What is being asked: Even where a record seems odd, copy it exactly as it appears below.

Stored data
*** Begin section ***
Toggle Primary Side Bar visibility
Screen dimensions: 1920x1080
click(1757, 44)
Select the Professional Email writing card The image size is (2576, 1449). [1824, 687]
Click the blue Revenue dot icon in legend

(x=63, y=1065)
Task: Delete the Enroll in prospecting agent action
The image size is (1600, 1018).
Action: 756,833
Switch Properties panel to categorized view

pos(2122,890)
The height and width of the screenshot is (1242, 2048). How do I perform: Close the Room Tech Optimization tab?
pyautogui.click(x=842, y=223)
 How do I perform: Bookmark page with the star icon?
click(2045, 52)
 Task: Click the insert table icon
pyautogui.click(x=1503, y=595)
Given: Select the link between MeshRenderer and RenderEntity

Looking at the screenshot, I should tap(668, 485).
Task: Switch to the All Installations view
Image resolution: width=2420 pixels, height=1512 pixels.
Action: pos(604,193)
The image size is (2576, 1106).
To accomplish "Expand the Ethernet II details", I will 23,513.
*** End section ***
Solution to this task:
Toggle Primary Side Bar visibility
Screen dimensions: 1920x1080
click(1757, 44)
Select the Professional Email writing card The image size is (2576, 1449). [1824, 687]
Click the blue Revenue dot icon in legend

(x=63, y=1065)
Task: Delete the Enroll in prospecting agent action
The image size is (1600, 1018).
Action: 756,833
Switch Properties panel to categorized view

pos(2122,890)
The height and width of the screenshot is (1242, 2048). How do I perform: Close the Room Tech Optimization tab?
pyautogui.click(x=842, y=223)
 How do I perform: Bookmark page with the star icon?
click(2045, 52)
 Task: Click the insert table icon
pyautogui.click(x=1503, y=595)
Given: Select the link between MeshRenderer and RenderEntity

Looking at the screenshot, I should tap(668, 485).
Task: Switch to the All Installations view
Image resolution: width=2420 pixels, height=1512 pixels.
Action: pos(604,193)
The image size is (2576, 1106).
To accomplish "Expand the Ethernet II details", I will 23,513.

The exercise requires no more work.